Multiple sclerosis (MS) affects 2.5 million people worldwide. The disease involves an immune-mediated process in which an abnormal response of the body’s immune system is directed against the central nervous system (CNS), which is made up of the brain, spinal cord and optic nerves. The exact antigen — or target that the immune cells are sensitized to attack — remains unknown. People with MS typically experience one of different disease courses, which can be mild, moderate or severe (1). MS is currently untreatable but strategies exist which can help modify or slow the disease course, treat relapses, manage symptoms, improve function and safety, and address emotional health.

The neurodegenerative disease multiple sclerosis (MS) involves repeated episodes of inflammation of nervous tissue in areas of the brain‘s white matter in random patches called plaques. This process is followed by destruction of myelin, the fatty covering that insulates nerve cell fibers in the brain and spinal cord, which leaves multiple areas of scar tissue (sclerosis) along the covering of the nerve cells. Damage of myelin results in a slower or blocked neurological transmission of messages, leading to diminished or lost function.
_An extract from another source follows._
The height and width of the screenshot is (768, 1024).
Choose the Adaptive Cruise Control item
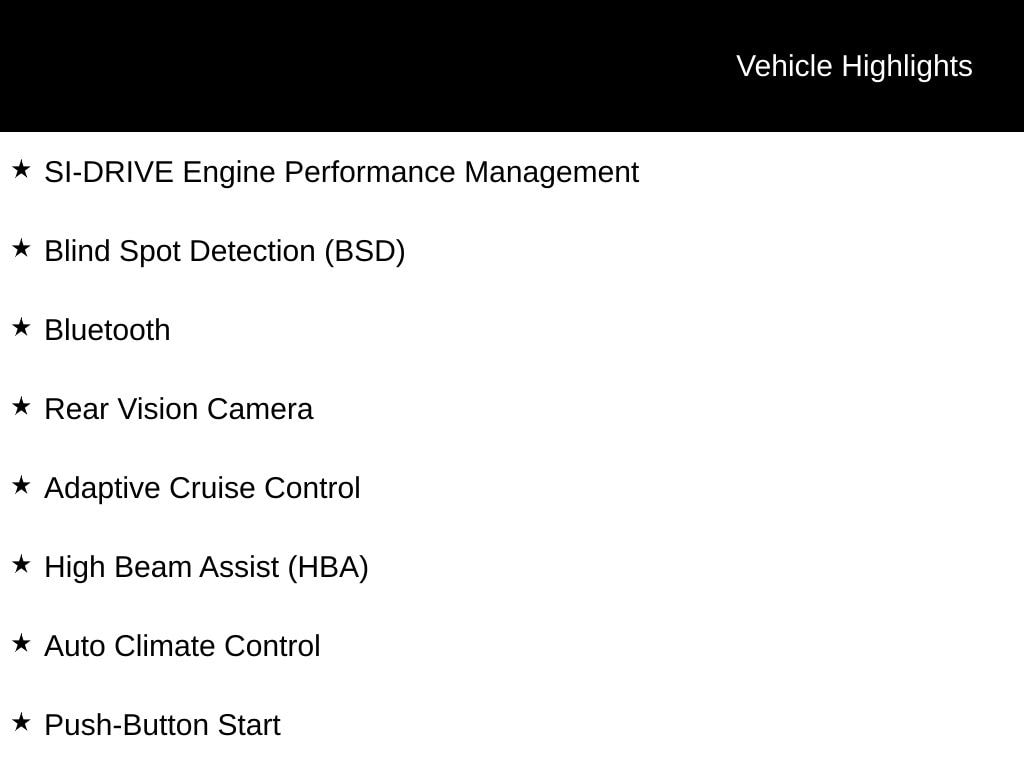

The treatment of MS typically consists of direct symptom management, brief corticosteroid administration for acute exacerbations, and the regular use of disease-modifying drugs such as glatiramer acetate, interferon-β (IFN-β) and natalizumab. These treatments are mostly not effective enough and significant numbers of patients do not respond or develop antibody responses, thereby eliminating the therapeutic benefit. Moreover, patients treated with interferons often experience several side effects. This demonstrates the need for new therapeutic strategies, not only those that may offer greater patient satisfaction such as oral medications and monoclonal antibodies, but also agents intended to promote neuroprotection and neurorepair (e.g. fingolimod).

The Primomed approach

Primomed will aim to confirm the disease modifying potential of a compound blocking a immunological pathway called IL-23 which has shown indications of being involved especially in the on-set of MS (p19 specific inhibition). IL-23 is intimately engaged in the polarization of CD4+ T cells towards pro-inflammatory functions. At the same time the project will test another compound, which blocks CD40. CD40 is a co-stimulatory molecule expressed on professional antigen presenting cells. The interaction of CD40 with its ligand CD154 on T cells induces bi-directional signaling enhancing immune cell effector functions. The function of CD40 in immune regulation suggests that CD40-CD154 interactions may play a role in diseases where anomalous immune responses are a feature, e.g. autoantibody production or chronic inflammation. Blocking the CD40 pathway in multiple sclerosis is expected to interfere with the ongoing inflammatory process and hereby cause a relief of symptoms. Sufficient scientific literature supports this hypothesis.